Full disclosure is key
It is difficult to know exactly how consumers would react to the way their data could be used to train AI algorithms if they knew exactly how it works and exactly what was done to protect their privacy . I have a feeling that most people would be okay with that (if people were concerned about personal information and privacy, Facebook wouldn't be used by 1.2 billion people.)
But they don't know, and none of them involved companies seem interested in explaining it. Brief statements to the technical press are not the same as informing hundreds of millions of users. Hiding permitted statements 4000 words deep into your tight service agreement doesn't count. This lack of disclosure is a key flaw.
One of the biggest problems is the fact that virtual assistants often record things they shouldn't. Basically, Siri, Alexa and Google Assistant always play. They listen for a few seconds at a time in a continuous loop on the device buffer, and send no information anywhere until they hear the wake-up phrase: Hey Siri, Alexa or OK Google / Hey Google. Only after that do they activate the network connection and send your data to the cloud.
As we all know, sometimes these alarm phrases do not work and sometimes they are triggered even if no one said them. These false triggers are what end up being the human "classifications" belonging to excerpts of private conversations, drug deals, sexual activity and so on.
Again, there is no easy solution. These assistants are not going to be perfect when they hear the waking phrases unless people actually tell them when they did it wrong.
Do the work yourself
It does not necessarily mean that we have to pass data together to others. We could train and rate ourselves. Apple can change the iPhone so that every time Siri is called, we are presented with simple "right" or "wrong" buttons. If the user marks a mistake, they may be able to offer more info – the correct phrase, or the way the answer they got was not what was expected.
Smart speakers could be given keywords that allow us to do the same with our voice, perhaps using a wired phone to make corrections.
Then the adjusted algorithm – but none of our personal data – could be sent back to the parent company to be combined with everyone else's and incorporated into the next software release. Some companies already use this method for certain types of ML algorithms, such as smart, predictive text in keyboards (where we correct errors at all).

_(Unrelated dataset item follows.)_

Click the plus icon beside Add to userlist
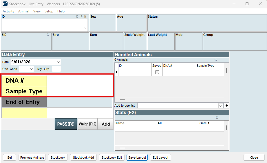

Most users will never bother to rate and correct their virtual assistant, of course. The whole point of them is to avoid this tedium, and who wants to review all the misdiagnosed motion triggers on their smart security camera or mis-labeled image in an AI-powered photo album? There is work . It's the opposite of what AI is for.
But with a large enough audience, and Apple can certainly argue that with over a billion devices in use, even a small fraction of the active users who train their devices would be a huge test to draw from. It may even be enough to make Siri an exceptional AI assistant, which it certainly is not at present.
Would a company like Apple be willing to go the extra mile? To stain the smooth design and "it just works" look with an easily accessible interface that, from its very existence, means something doesn't work often enough? Probably not. Apple is likely to quickly complete the grading program review and reinstall it with a rocker switch in privacy settings to opt out. It's the easy thing to do, but it's missing the opportunity to turn at least a small portion of hundreds of millions of Siri users into active Siri enhancements.